Three main strategies come to mind when discussing pricing of furnished housing.

“Ninety percent of all millionaires become so through owning real estate. More money has been made in real estate than in all industrial investments combined. The wise young man or wage earner of today invests his money in real estate.”

1.  Quick Price: this price point refers to a slight mark-down from what the market will pay. The advantage is that the place will rent quickly and you as an owner or property agent will have several prospects who may want to rent it so you can be choosy. Often this strategy will provide the most consistent annual yield with little or no un-rented time and more often a long term lease.

2.  Market Price: this price point is what the market will commonly pay for comparable property. The advantage is the property is not under or over priced and should rent within the 30 days after being showcased to the market.

3. Select Price: this price point is at the highest-end of the scale. There are many reasons why a homeowner may choose this strategy.
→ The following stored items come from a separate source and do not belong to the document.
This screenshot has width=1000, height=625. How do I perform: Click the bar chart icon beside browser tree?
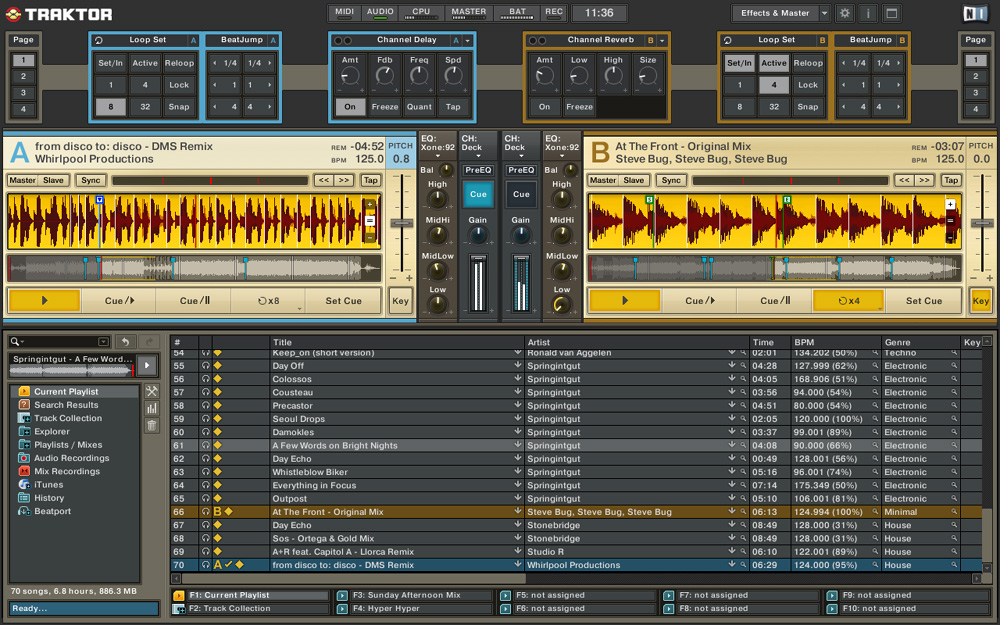(x=152, y=408)
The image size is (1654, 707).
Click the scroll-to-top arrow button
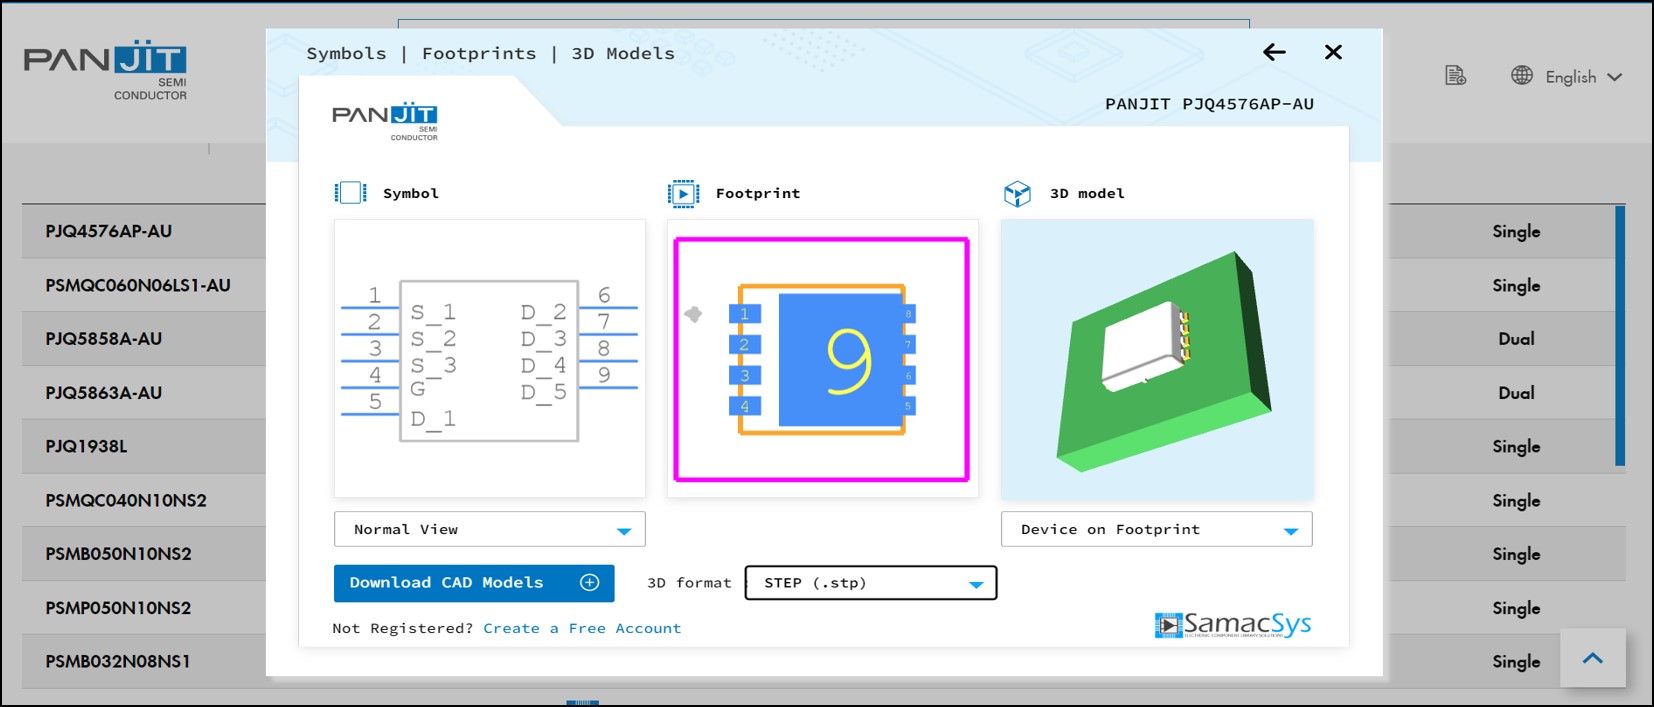(1592, 658)
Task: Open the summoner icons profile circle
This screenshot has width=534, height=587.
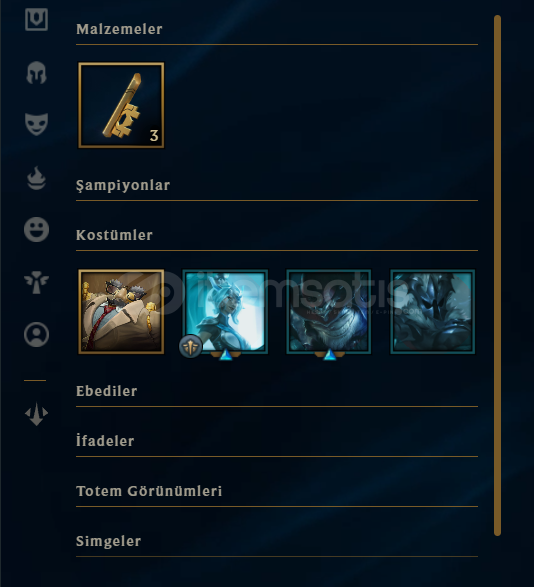Action: (x=36, y=334)
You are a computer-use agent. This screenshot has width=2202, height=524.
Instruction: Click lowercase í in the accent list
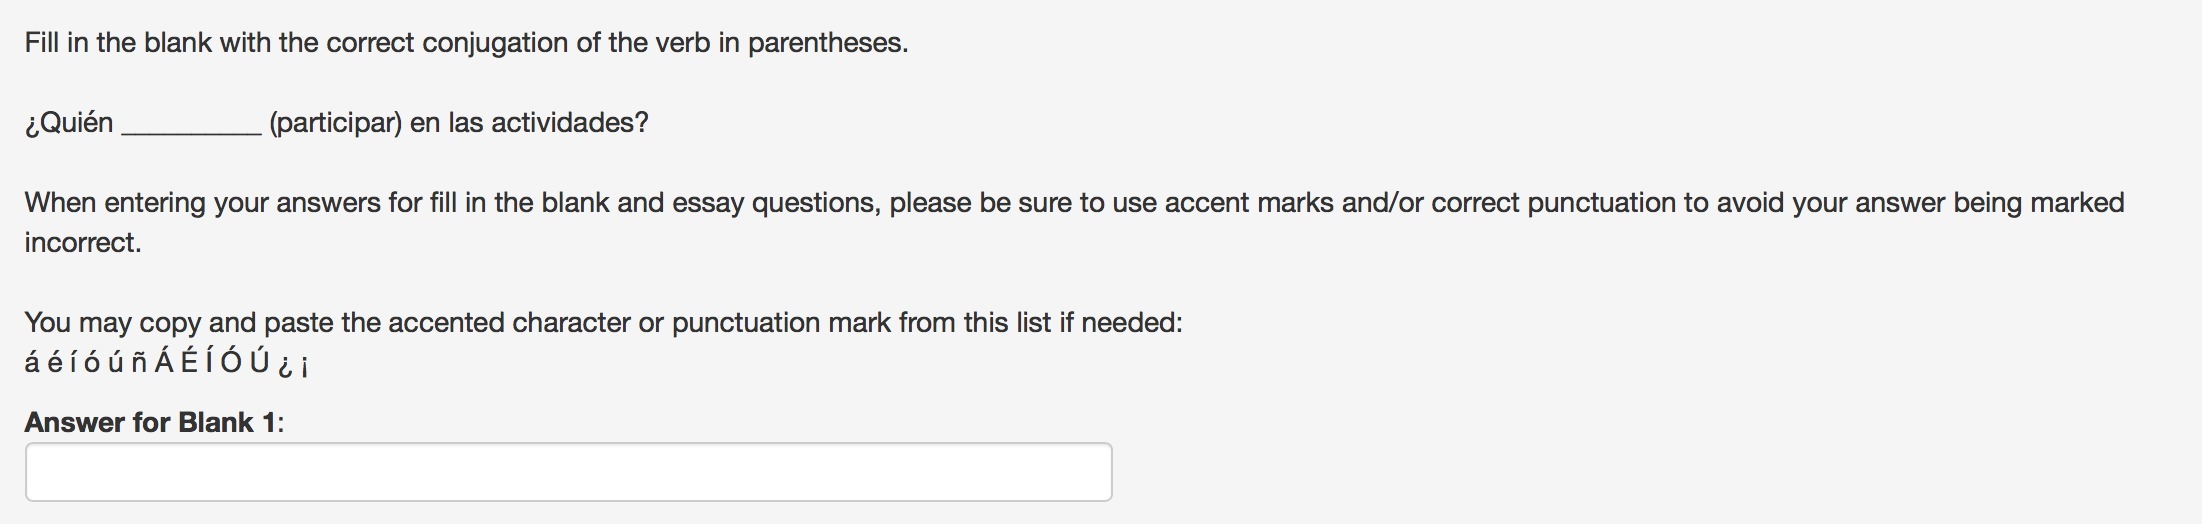[72, 363]
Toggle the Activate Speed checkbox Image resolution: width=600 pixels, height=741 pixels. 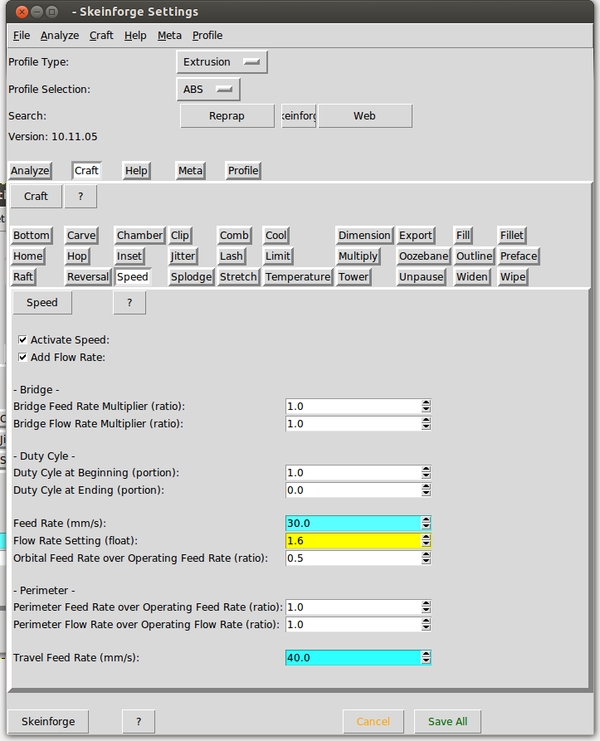(x=23, y=340)
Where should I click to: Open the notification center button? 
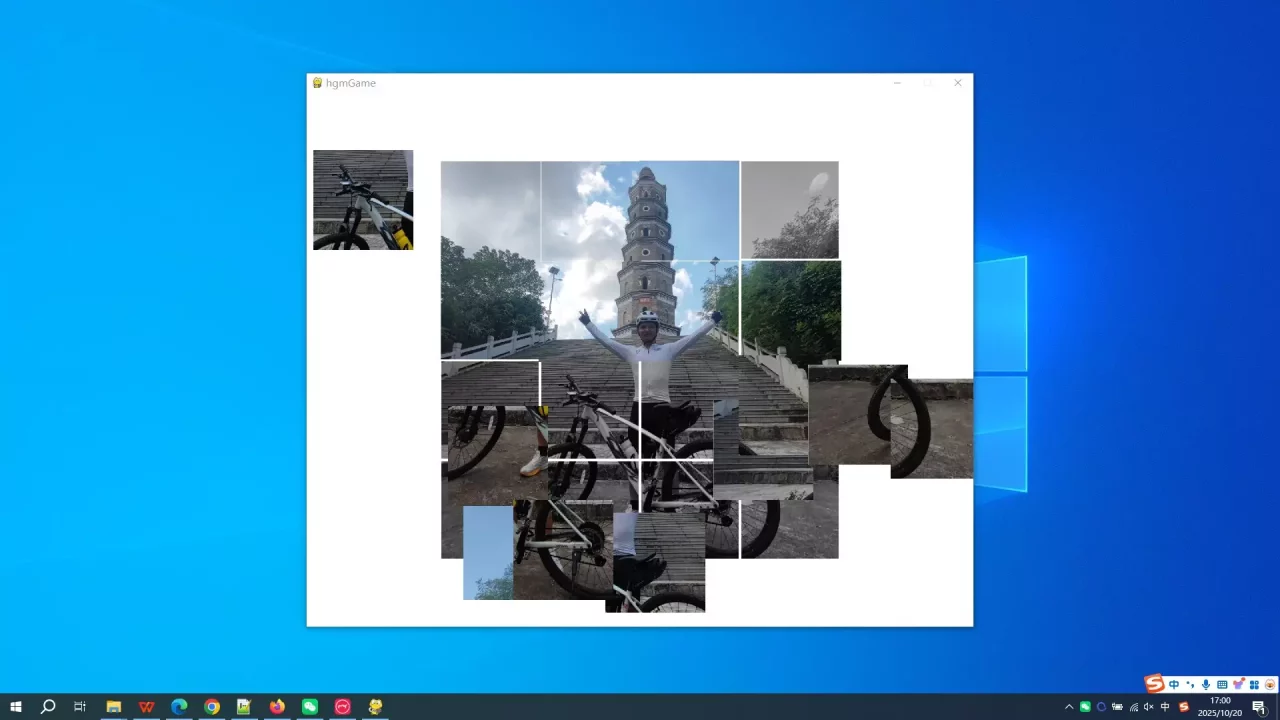click(x=1259, y=707)
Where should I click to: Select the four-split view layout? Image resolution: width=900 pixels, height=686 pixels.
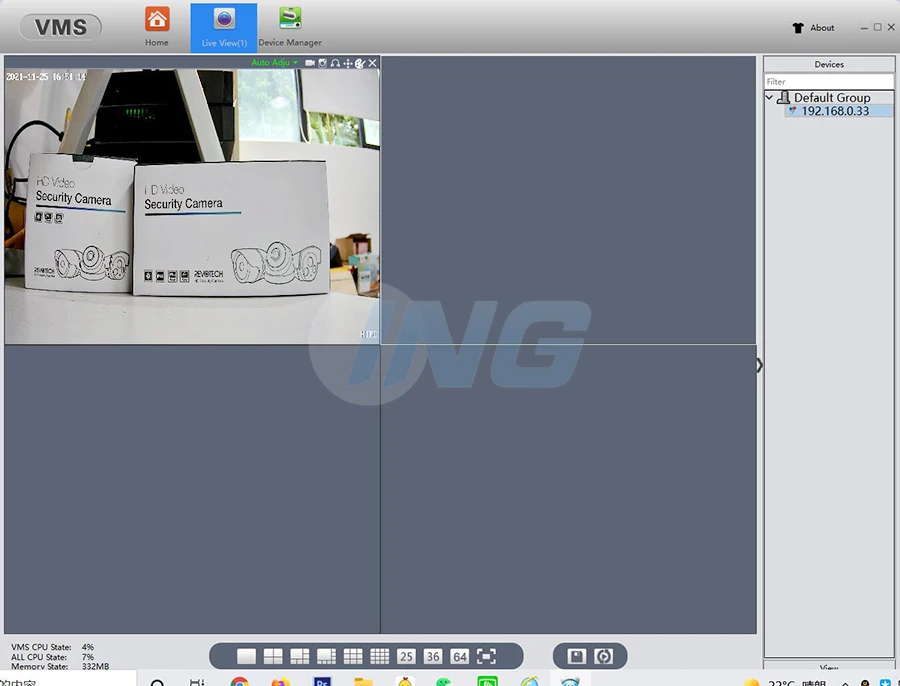click(273, 656)
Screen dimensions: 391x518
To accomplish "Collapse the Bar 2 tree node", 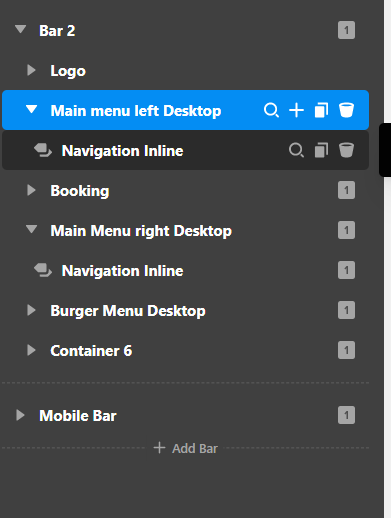I will tap(21, 29).
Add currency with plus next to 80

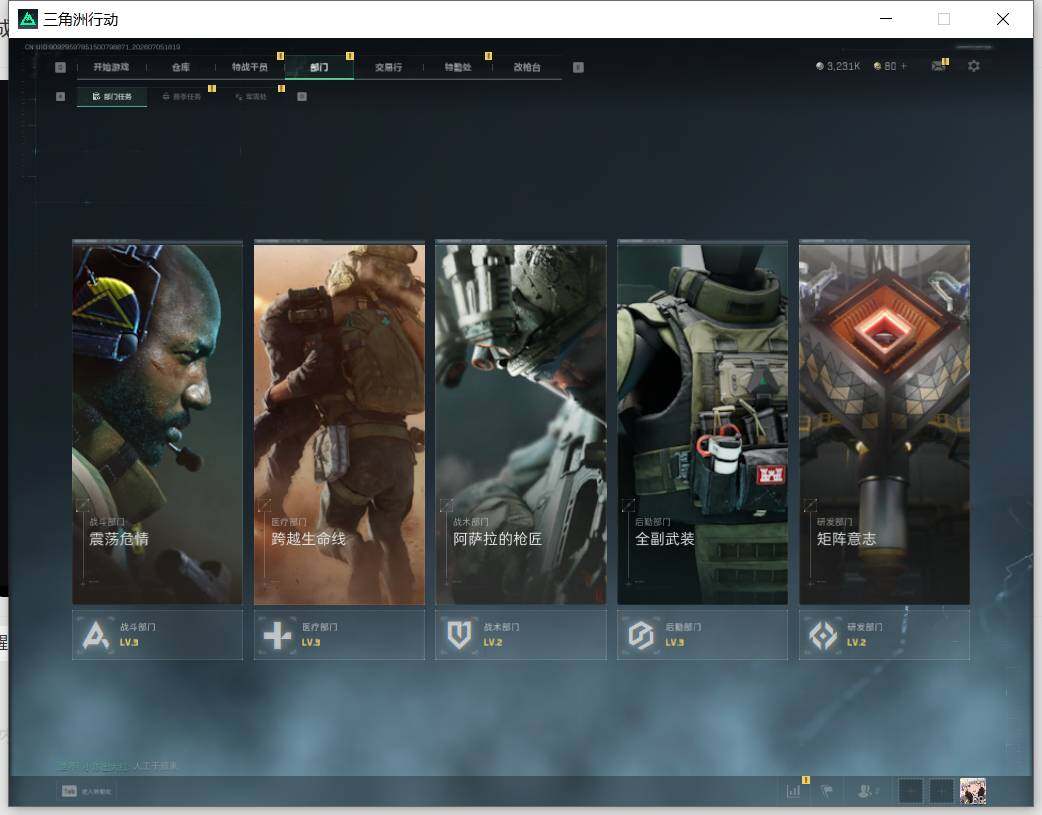coord(903,66)
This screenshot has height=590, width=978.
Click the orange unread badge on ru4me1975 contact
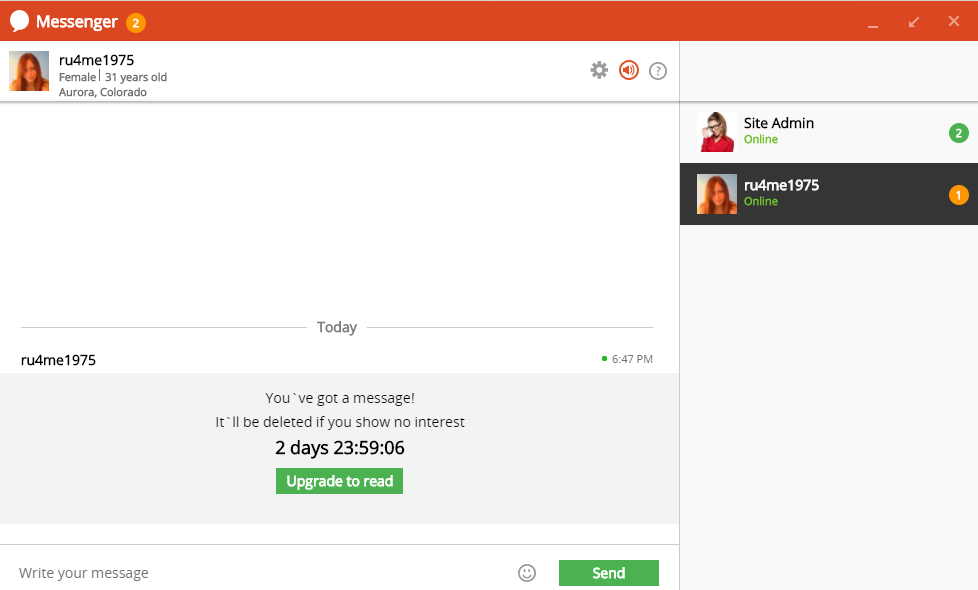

If an owner has recently done a lot of upgrading, has high quality furnishings and amenities or the property is especially beautiful even waterfront the owner will feel the place is worth the higher price. The disadvantage here is that there will be fewer prospects and the property is likely to sit for 60 days or more. Any takers it does attract may want only a very short-term rental – like summer holidays shrinking the annual return. Use this strategy only if you will not be adversely affected financially while the property sits waiting for a renter.

The best strategy of course is “correct pricing” which the market will see as fair and full of value. While at first it may not be apparent what the correct price is – the market will soon tell you. If you have begun marketing your suite and there are only a few calls your price may be high. If you have had 2-3 viewings and no one has decided to take it that is usually a red flag that your property is priced too high for what is offered.

A property that is offering good value and priced right rents after the first or second showing.